Dini jeopolitik kavramı "bir devletin bulunduğu bölgede ya da küresel ölçekte dini yapıları, ideolojileri, oluşturdukları ağları ve grupları analiz ederek, onlar üzerinde çalışarak çatışmaları çözme, tehditleri önleme veya bunlar aracılığıyla kültürel, siyasal ve ekonomik iş birliği geliştirerek konjonktür oluşturmanın tasarım ve inşası olarak" tarif edilmektedir.
SONUÇ
İSTANBUL VE AYASOFYA'da yaşananlar, toplantılar, konuşmalar, verilen resimler, dünya tarafından dikkatle takip edilmektedir.
Cumhurbaşkanımız Erdoğan'ın, "Kudüs davası, yalnızca Filistin'deki bir avuç Müslümanın davası değildir. Kudüs;
1,7 milyarlık İslam âleminin onuru, namusu ve harim-i ismetidir. Bu dava hepimizin ortak davası, hepimizin ortak meselesidir" diyerek çıktığı yolda, KÜRESEL VİCDANI canlandırmak için yaptığı mücadele, Müslüman dünyayı çok etkilediği bir gerçektir.

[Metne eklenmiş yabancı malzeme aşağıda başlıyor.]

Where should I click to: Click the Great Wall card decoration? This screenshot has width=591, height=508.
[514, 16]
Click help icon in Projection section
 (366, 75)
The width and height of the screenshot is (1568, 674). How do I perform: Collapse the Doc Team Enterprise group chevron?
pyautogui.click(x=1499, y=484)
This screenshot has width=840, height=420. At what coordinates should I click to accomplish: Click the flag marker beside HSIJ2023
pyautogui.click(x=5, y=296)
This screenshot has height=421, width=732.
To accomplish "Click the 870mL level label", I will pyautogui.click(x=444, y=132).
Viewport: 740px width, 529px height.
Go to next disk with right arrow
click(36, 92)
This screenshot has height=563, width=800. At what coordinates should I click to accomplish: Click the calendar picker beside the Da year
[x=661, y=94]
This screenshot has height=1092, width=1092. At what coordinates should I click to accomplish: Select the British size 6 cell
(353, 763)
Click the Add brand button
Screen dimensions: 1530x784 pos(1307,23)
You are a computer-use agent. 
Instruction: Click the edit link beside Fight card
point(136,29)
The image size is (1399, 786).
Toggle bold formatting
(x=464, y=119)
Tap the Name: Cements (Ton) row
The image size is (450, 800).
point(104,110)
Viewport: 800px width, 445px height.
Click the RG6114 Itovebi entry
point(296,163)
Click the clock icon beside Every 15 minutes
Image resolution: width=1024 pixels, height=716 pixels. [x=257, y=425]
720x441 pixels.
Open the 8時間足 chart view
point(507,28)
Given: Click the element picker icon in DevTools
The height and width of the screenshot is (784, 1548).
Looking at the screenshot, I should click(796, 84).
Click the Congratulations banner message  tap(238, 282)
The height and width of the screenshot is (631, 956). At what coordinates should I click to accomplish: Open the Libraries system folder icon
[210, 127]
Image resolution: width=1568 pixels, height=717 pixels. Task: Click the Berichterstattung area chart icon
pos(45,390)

Bu bakımdan, Siyonist Netanyahu'nun gaddarca öldürttüğü, Filistin Kahramanı Şehit Haniye için AYASOFYA'DA gerçekleşen gıyabi cenaze töreni, Doha'da yapılan cenaze töreni kadar, Müslüman ve Hıristiyan dünyada büyük ses getirecek bir KÜRESEL VİCDANI canlandıran özellikler içermektedir.
Ruhun şad olsun Filistin kahramanı HANİYE...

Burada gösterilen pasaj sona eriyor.